Analysis of the construction steps of making an image recognition tool with TensorFlow

Editor's Note: The author Sara Robinson posted an interesting project on Medium, which she created an app that automatically recognizes singer Taylor Swift. This is very similar to the Weili project we introduced earlier. This tutorial is very detailed. Interested students can learn and do their own image recognition tools. This article has been authorized by the author. The following is the compilation of the original text.

Note: Since TensorFlow does not have a Swift library when writing this article, I used Swift to build an APP for the prediction request for my model.

Here is the app we created:

The TensorFlow Object Detection API allows you to identify the location of a particular object in a picture, which can be applied to many interesting programs. However, I usually shoot more people, so I want to apply this technology to face recognition. It turned out that the model performed very well! This is the Taylor Swift detector I created above.

This article will list the building steps of the model, from collecting photos of Taylor Swift to training the model:

Pre-process images, resize, label, split them into training and testing, and modify them into Pascal VOC format;

Convert the image into a TFRecords file to conform to the object detection API;

Use MobileNet to train models on the Google Cloud ML Engine;

Export the trained model and deploy it to the ML Engine for service;

Build an iOS front end and make prediction requests based on the trained model (using Swift).

Here's an architectural diagram of how the various parts fit together:

Analysis of the construction steps of making an image recognition tool with TensorFlow

Before we get started, let's first explain the techniques and terminology we're about to use: The TensorFlow Object Detection API is a framework built on TensorFlow to identify specific objects in an image. For example, you can train it with a lot of cat photos. Once the training is complete, you can enter an image of the cat, which will output a box list with a cat in the image. Although its name contains an API, you can think of it more as a convenient tool for migrating learning.

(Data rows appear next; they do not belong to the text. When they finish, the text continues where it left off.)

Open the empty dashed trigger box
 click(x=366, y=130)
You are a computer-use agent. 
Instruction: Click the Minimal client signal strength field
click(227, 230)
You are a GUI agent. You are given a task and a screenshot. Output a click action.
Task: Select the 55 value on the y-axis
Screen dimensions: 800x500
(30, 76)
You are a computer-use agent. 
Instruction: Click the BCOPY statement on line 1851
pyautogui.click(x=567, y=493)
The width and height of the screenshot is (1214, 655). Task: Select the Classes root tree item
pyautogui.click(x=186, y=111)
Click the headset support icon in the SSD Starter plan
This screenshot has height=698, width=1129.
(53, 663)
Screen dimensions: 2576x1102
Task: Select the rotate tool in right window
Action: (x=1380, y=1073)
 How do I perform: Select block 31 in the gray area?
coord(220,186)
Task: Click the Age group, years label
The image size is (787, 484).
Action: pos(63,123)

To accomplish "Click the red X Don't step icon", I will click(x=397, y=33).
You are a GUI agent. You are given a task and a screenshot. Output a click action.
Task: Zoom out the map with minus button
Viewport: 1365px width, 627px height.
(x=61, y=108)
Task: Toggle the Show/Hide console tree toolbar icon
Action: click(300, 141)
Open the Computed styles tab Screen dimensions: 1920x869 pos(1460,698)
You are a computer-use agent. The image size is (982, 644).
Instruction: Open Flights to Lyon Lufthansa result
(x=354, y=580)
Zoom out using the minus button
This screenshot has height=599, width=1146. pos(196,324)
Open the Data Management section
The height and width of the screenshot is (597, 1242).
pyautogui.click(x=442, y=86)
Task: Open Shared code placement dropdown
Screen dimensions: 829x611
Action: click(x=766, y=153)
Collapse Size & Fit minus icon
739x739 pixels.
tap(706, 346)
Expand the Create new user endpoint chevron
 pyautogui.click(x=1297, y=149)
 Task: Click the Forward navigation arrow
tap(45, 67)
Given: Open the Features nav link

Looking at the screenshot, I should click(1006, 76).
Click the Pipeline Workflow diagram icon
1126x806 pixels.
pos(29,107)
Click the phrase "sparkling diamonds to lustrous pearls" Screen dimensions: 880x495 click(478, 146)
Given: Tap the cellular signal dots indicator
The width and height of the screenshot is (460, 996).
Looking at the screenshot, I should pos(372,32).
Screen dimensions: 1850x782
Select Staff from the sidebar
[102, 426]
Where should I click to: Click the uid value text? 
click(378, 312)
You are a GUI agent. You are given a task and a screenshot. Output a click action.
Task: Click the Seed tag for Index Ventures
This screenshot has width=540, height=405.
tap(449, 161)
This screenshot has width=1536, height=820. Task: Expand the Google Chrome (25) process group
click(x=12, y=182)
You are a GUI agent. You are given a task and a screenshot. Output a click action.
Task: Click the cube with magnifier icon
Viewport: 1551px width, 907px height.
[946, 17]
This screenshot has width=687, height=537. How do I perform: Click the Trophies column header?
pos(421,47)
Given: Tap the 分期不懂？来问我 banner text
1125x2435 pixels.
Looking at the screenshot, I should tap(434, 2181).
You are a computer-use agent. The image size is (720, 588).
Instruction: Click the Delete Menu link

However, training the model to identify objects in the image is a time consuming and laborious task. The coolest part of object detection is that it supports transfer learning for five pre-trained models. So what is migration learning? For example, when children learn the first language, they will be exposed to a large number of examples, and if they are wrong, they will be corrected immediately. For example, when children learn to recognize cats, their parents will point to the cat on the picture and say the word "cat", which repeats their brain circuits. When they learn how to recognize a dog, there is no need to start from scratch. This process is similar to the recognition of a cat, except that the learning objects are different. This is how migration learning works.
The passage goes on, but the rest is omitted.